# DOCUMENT EXTRACT:
[Begin]

Second, find some local pigeon people in SR. There must be a club in your area and among them are people who keep pigeons in the city. If any one knows the rules they will. I think the AU Racing site can tell you the names of clubs near you where you can find pigeon people. Might be an all breeds club near you as well.

Go to the county recorders office. They will have the information on the size of your property. Can't recall if SR or Sonoma is your county seat. You might have to make a run over to Sonoma if there isn't a local office in SR.

Don't get rid of a single bird until your find out what your rights really are. As far as the neighbor, if she starts calling, tell her if she keeps it up you are going to sue her for harrassment and that you are recording her calls to turn over to the authorities.

The birds are not a nuisance. They do not go on to or impact her property. They do not violate the noise ordinance I'm sure. I have about forty and forty pigeons are NOT loud.

Grrrrrr. I'm really annoyed at the gall of this neighbor. As far as the cats, hide em if anyone comes snooping around. And the city can't just march on to your property cause they feel like it.

Keep us notified and keep your chin up.

Hugs, Margaret


----------



## Victor (Dec 18, 2004)

*Goodness, I just read this too! We are all with you Maryjane, and Margaret, I second that motion!*


----------



## TAWhatley (Mar 6, 2001)

I'm so sorry this is happening, MJ. I've had neighbor trouble a couple of times and managed to keep my birds here .. mostly because this one neighbor is pretty much an a** and annoys just about everyone and also because the city and county know me and appreciate that I regularly bail them out by taking so many calls and birds from the public. If it weren't for the city and county "backing" me, I would be done for as it would be very difficult (if not impossible) for me to meet primarily the requirement for how far away from neighbors the birds/animals have to be as well as the number of critters that are here.

I would suggest that you really, really research and do your homework about the ordinances. If you do end up talking with the city and/or county, you are likely to find that the person you are talking with has no real clue about what is really in the ordinances. 

I had a code enforcement officer stop by a year or so ago to tell me that a neighbor had complained about the noise that Lucas (cockatoo) makes. I knew for a fact that there was no code regarding parrot noise and only a general noise ordinance, and when I "challenged" the man on the fact that there is no parrot ordinance and that the noise Lucas makes does not come even close to the decibel level in the noise ordinance, the officer just kind of shrugged and left.

[End]

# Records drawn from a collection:

[Begin]

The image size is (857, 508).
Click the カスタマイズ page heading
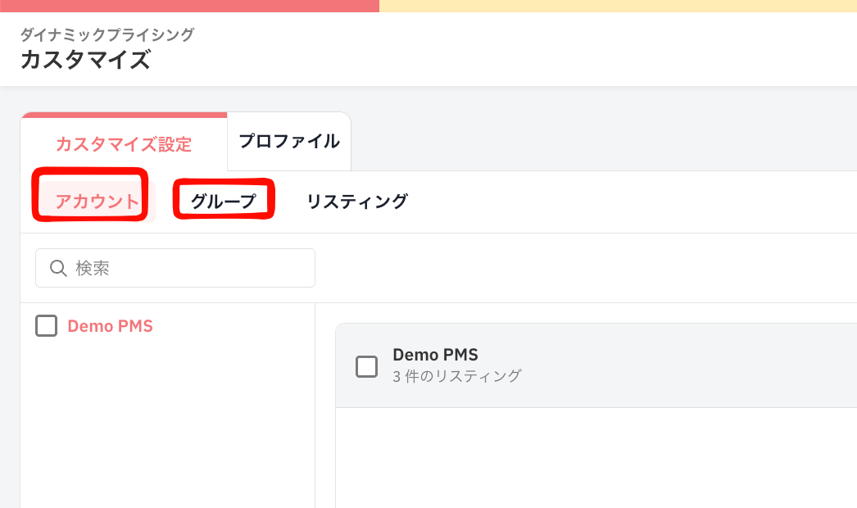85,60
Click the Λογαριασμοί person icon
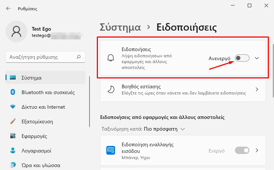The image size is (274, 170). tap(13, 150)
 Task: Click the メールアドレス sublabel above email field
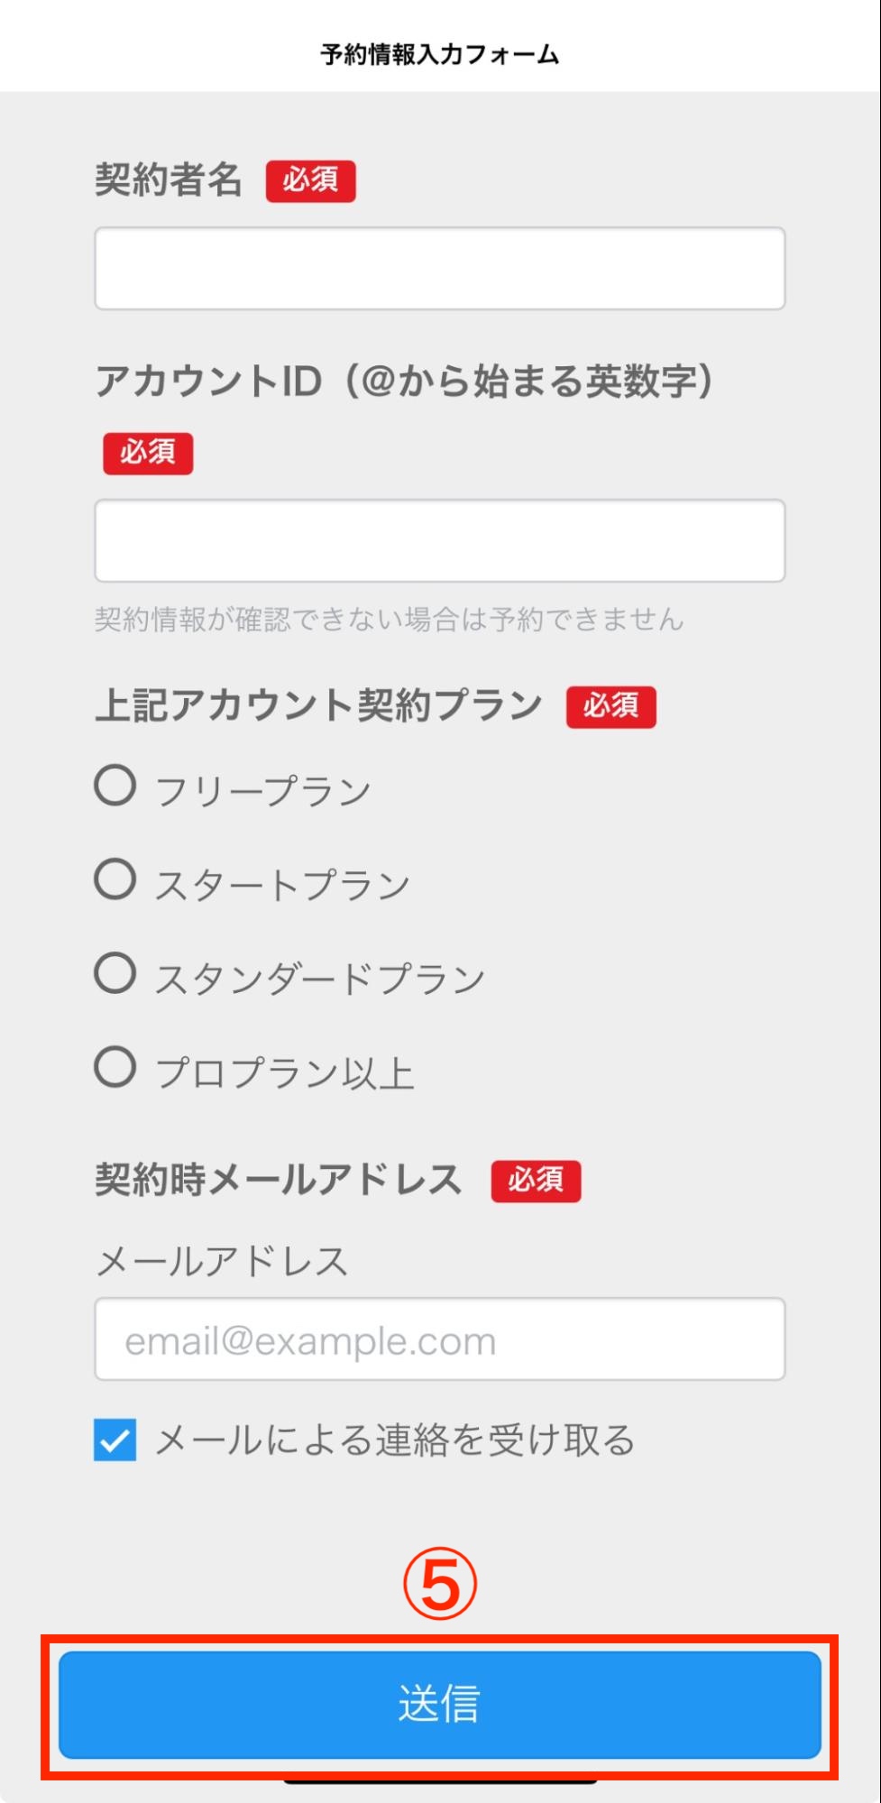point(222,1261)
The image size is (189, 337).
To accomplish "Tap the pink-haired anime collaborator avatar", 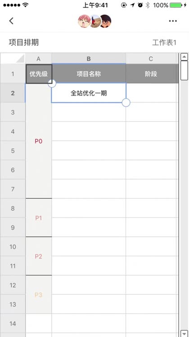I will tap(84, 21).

[End]
[Begin]

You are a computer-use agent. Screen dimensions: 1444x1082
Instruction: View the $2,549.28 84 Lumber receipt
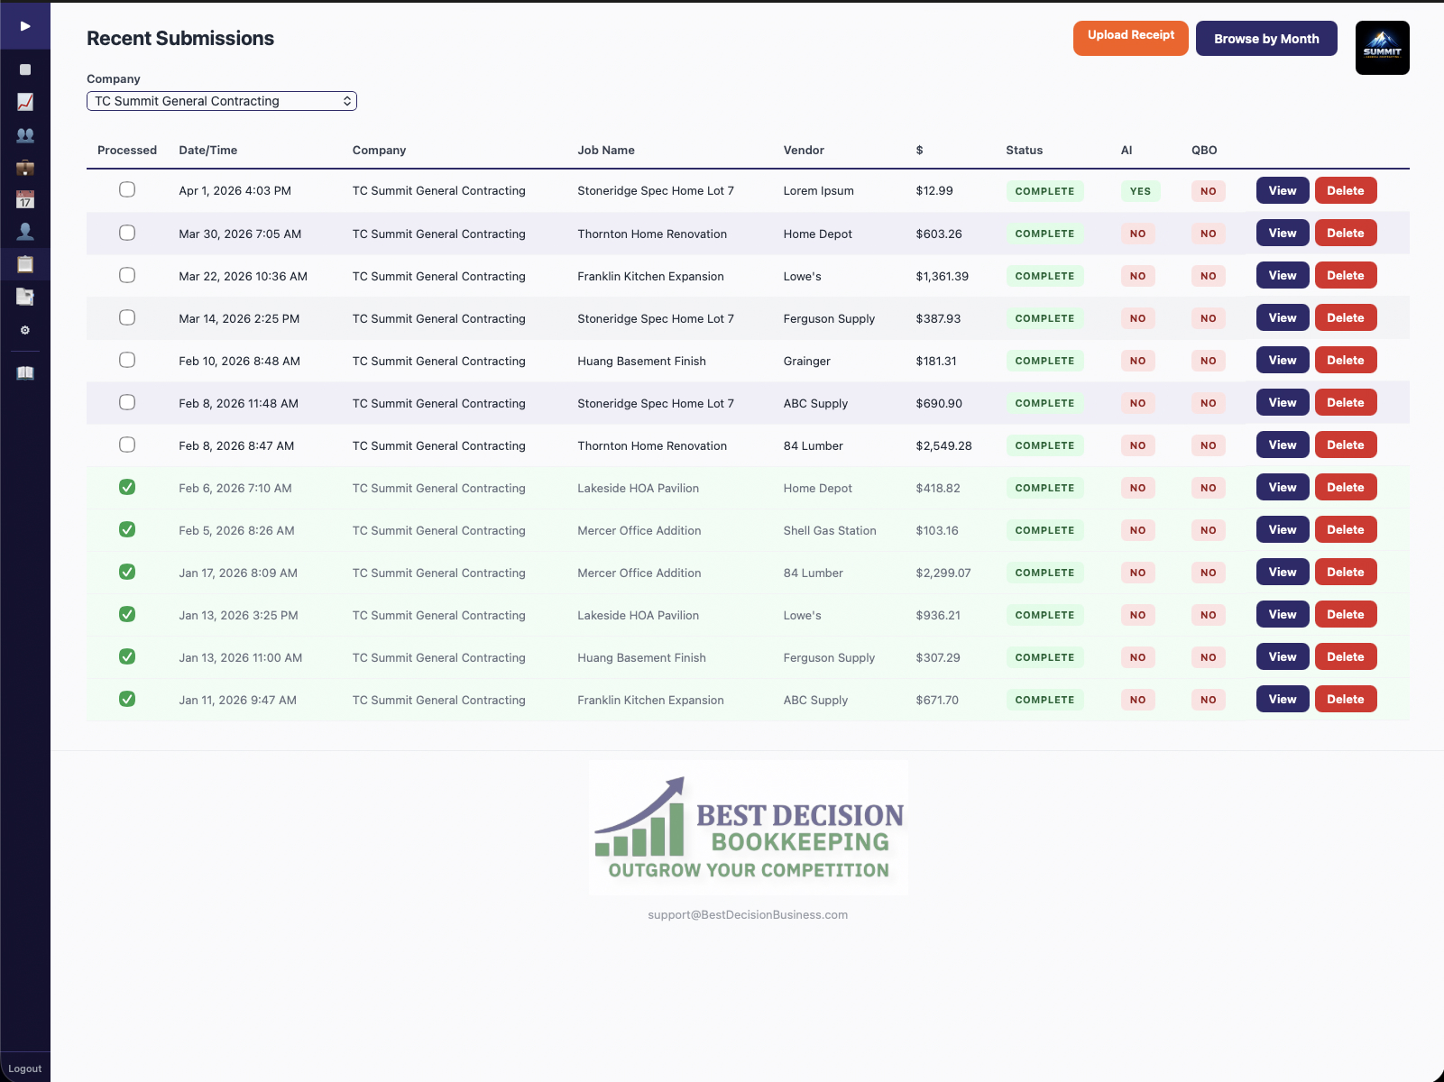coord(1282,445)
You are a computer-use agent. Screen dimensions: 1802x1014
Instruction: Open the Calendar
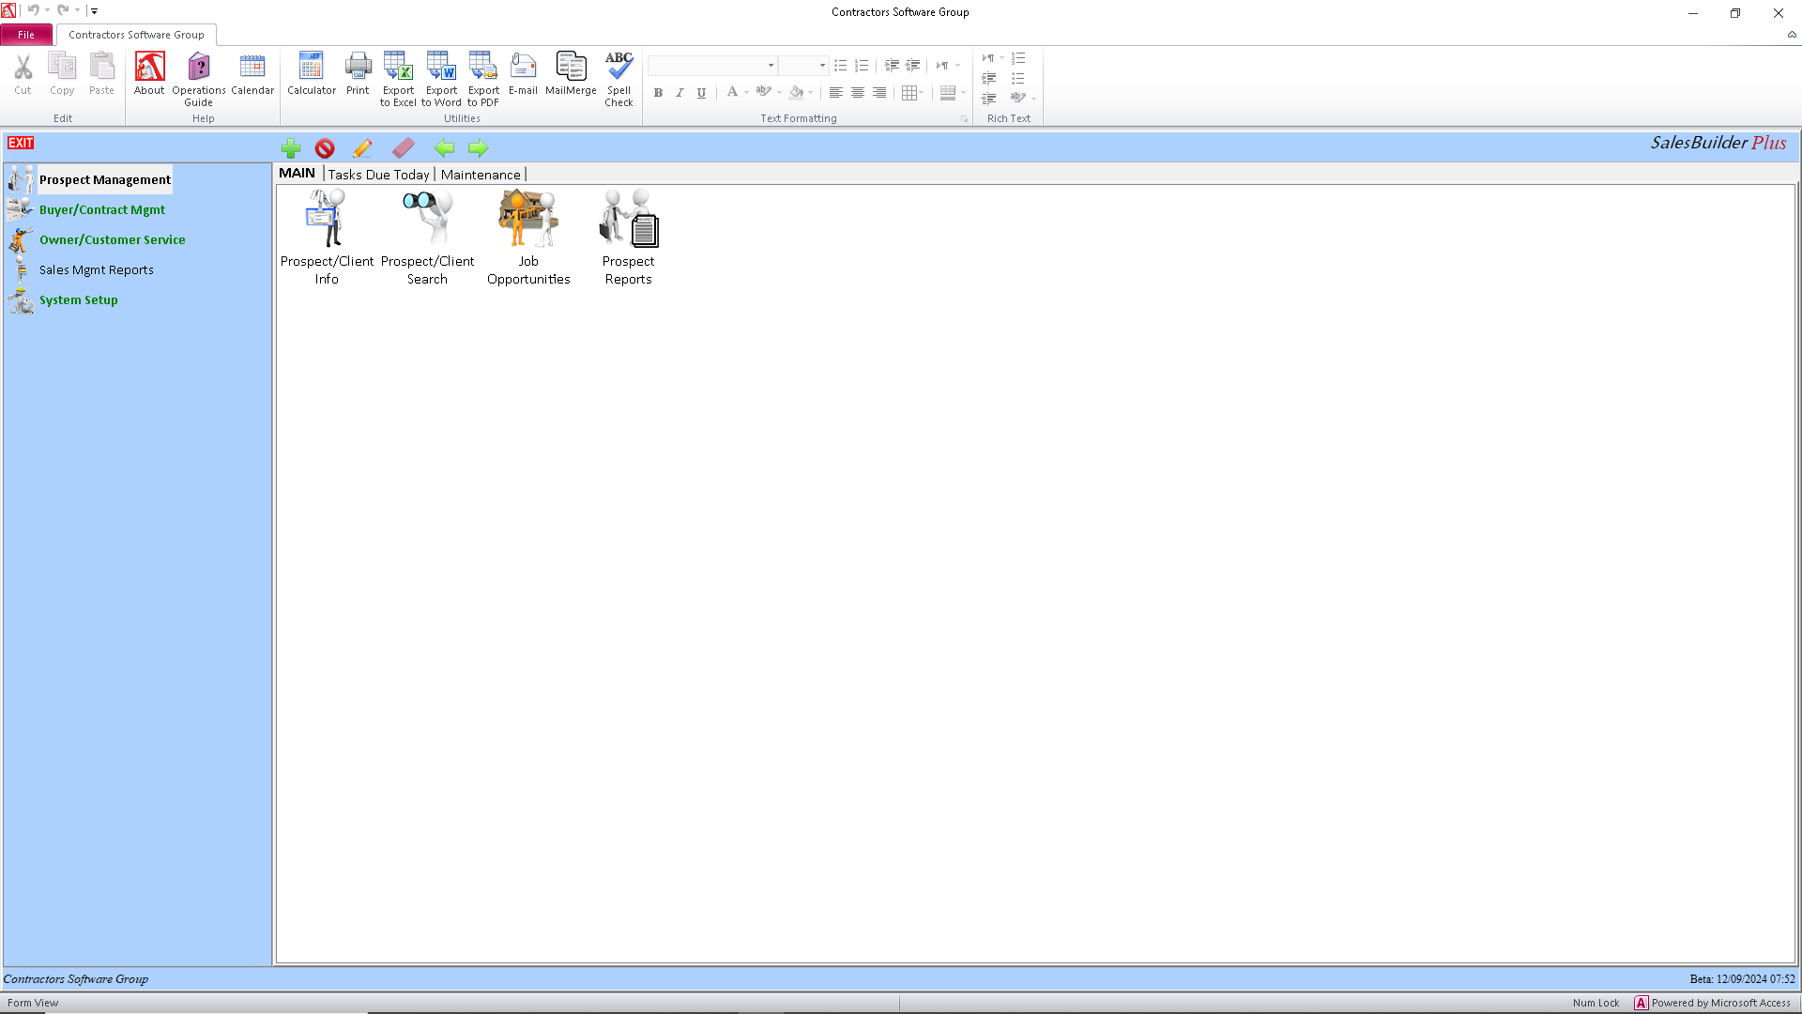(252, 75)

[End]

# GOALS:
• A. Select each line of the listing that contains the string "agent", and copy those lines.
• B. Extend the forum thread about keeping pigeons despite a neighbor's complaints, beginning after its final sentence.
The forum thread and the listing are unrelated pieces of material.

# ANSWERS TO EACH TASK:
• A.
You are a computer-use agent. Screen dimensions: 1444x1082
You are a computer-use agent. Screen dimensions: 1802x1014

• B.
A further suggestion would be for one of us to call your city or county (whichever one would have the authority in this situation) and pose as someone thinking about moving into the area and wanting to know ALL the animal related requirements .. how many dogs, cats, what kind and how many birds allowed and so one. If the person calling gets someone that really knows your local code, then we probably have the answers needed. If the person calling gets someone who is clueless, then that is pretty useful information also. If someone does call, they need to be asking about the specific area you live in .. not your actual address but a close enough area where we can be sure that whatever is found out would apply to you.

I'm suggesting that someone other than you test the waters first simply because it is quite possible that the neighbors are indeed blowing smoke.

Terry


----------



## Snowbird Sue (Dec 31, 2007)

Renee, you are so right! I once had a neighbor much like MJ's. He complained that my dog jumped a 8 foot high solid wood fence to chase his cows, and we had snow, but oddly enough, no tracks. He did call the police, and the officer just scratched his head: "did they fly? there are no tracks!" Needless to say, the neighbor continued his complaining, but never had anyone listen to him since! *STAND YOUR GROUND MJ!* 

If I had listened to my crabby neighbor, he wanted me to get rid of my dogs. My dogs never went onto his property, and they were not a nuisance. To make a long story short, DON'T get rid of your birds unless you _HAVE_ too. I was told by my Vet, that if everyone took care of their dogs like I did, he would be out of a job. 

DON'T GIVE UP WITHOUT A FIGHT... You may just have to find out YOUR rights, and believe me, there is no sweeter revenge, when you find out *YOU *are in the right, *YOU* have done nothing wrong, and all you have is a nosy neighbor. Hang in there. Monday isn't far away. Neighbors can tell you almost anything they want. Doesn't mean it is true. They don't make the laws.


----------



## Skyeking (Jan 17, 2003)

I can't believe what I'm reading. I'm so sorry to hear your neighbors are so mean, Maryjane.

I agree that you have to stand your ground and hopefully the law is on your side, these people just may be trying to bully you, Maryjane.

Sending positive thoughts your way!


----------



## Maggie-NC (Jun 22, 2005)

Maryjane, I hardly know what to say. When I read your opening sentence, I cringed. We love your birds too - big old Betty Boop, Fussy Gussy, the Monsters, Hawk Emu and all the others. I mean, we know them by name for heaven's sake. And to think that some nitwit is doing this to you makes me sick.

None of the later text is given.